Granite from Atlanta's Stone Mountain State Park may be used to help build a memorial in the nation's Capitol to honor Dr. Martin Luther King, Jr.
When Dr. King delivered his famous "I Have a Dream" Speech on the steps of the Lincoln Memorial four decades ago, he said “‘let freedom ring from Stone Mountain of Georgia.”
Sunday, Congressman John Lewis joined a tour of Stone Mountain’s granite quarries to research the proposal.
In 1915, the Ku Klux Klan was revived on Stone Mountain and an enormous civil war monument on the park’s grounds bears the likenesses of Stonewall Jackson, Robert E. Lee, and Jefferson Davis.

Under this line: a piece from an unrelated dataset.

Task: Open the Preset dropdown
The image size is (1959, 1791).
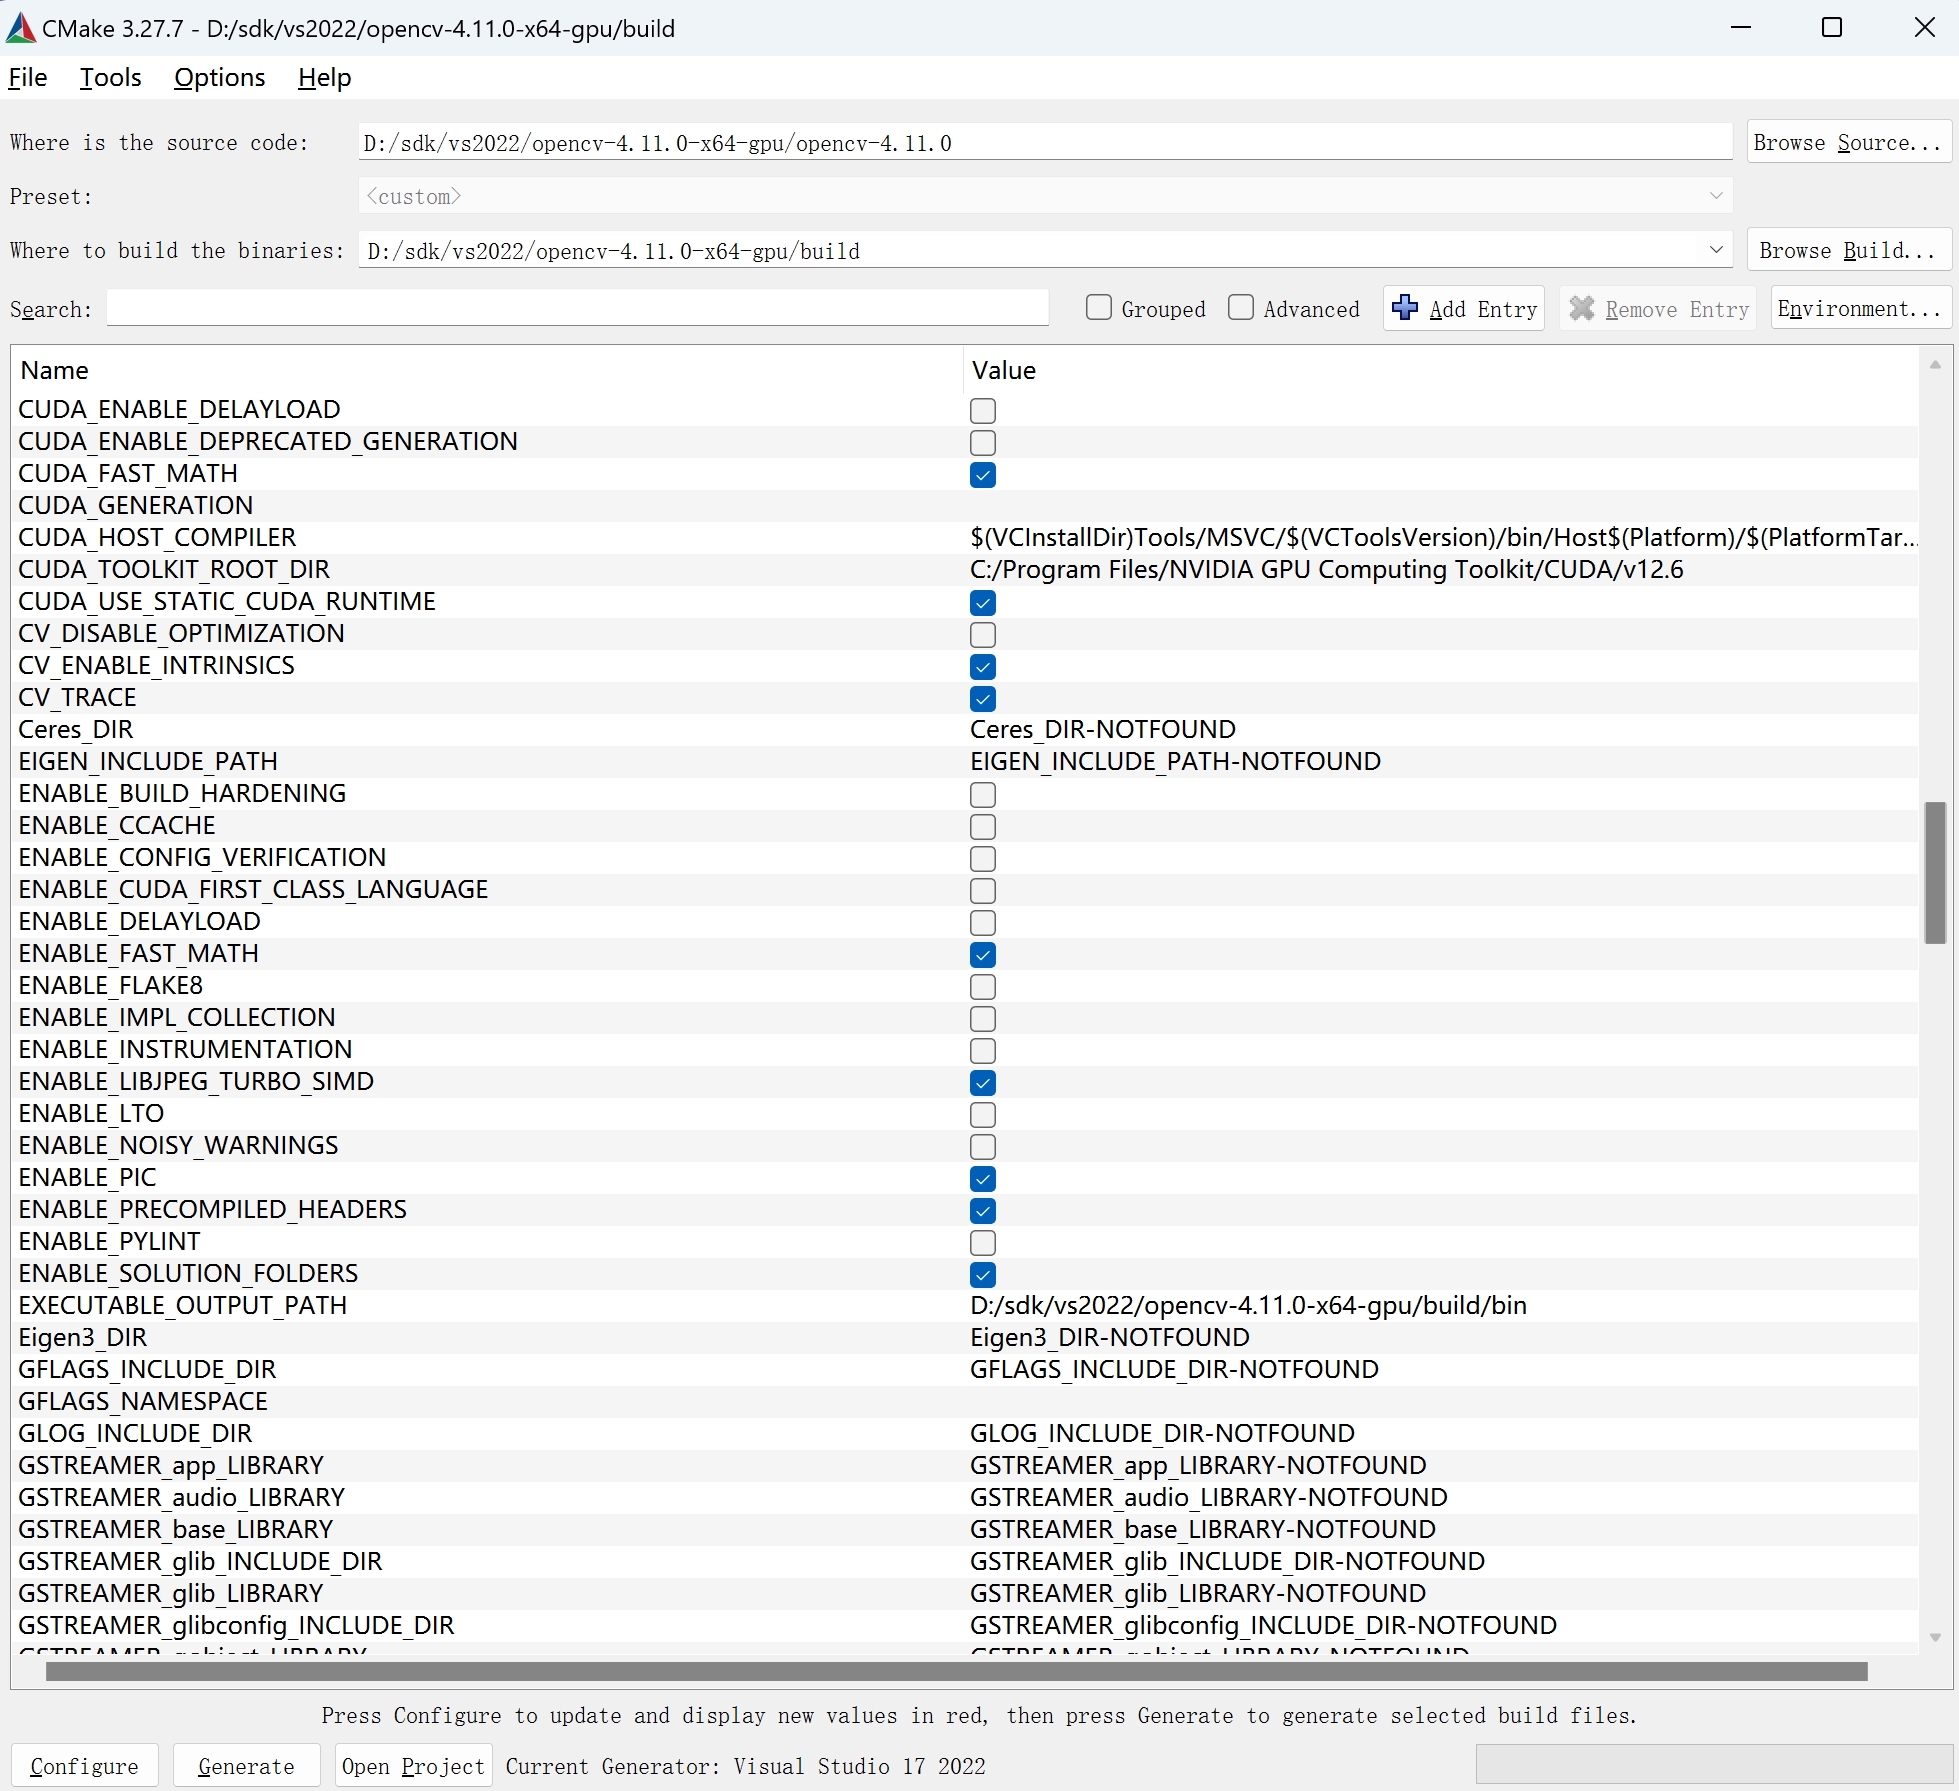Action: pos(1716,196)
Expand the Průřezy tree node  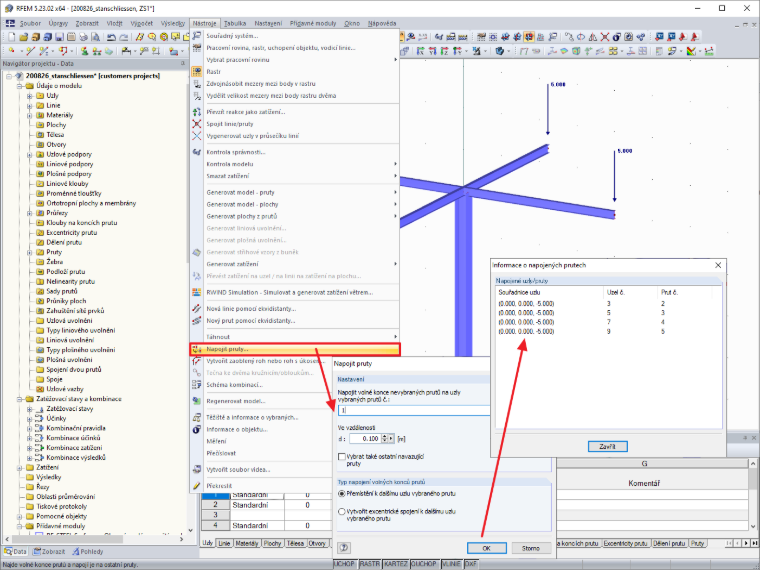point(30,213)
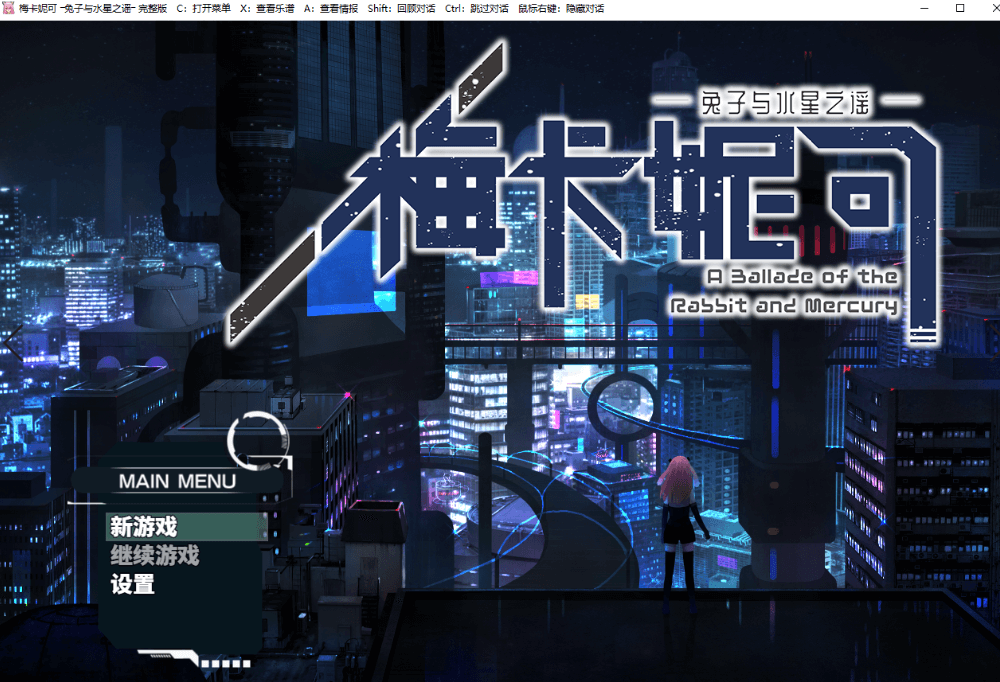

"We think that there should be a piece of Stone Mountain in the King Memorial. To be a p[art of the memorial. We really want to make that statement that we are helping freedom ring as he envisioned it. If the memorial will tell us what size stone they want, what shape, what finish, how they want it. We will cut it, polish it, and deliver it to the monument," said Curtis Branscome is CEO of the Stone Mountain Memorial Association.
The memorial to the slain civil rights leader will be located on the National Mall near the Jefferson and Lincoln Memorials.
The memorial will require $100 million dollars to build, of which $81 million has been raised.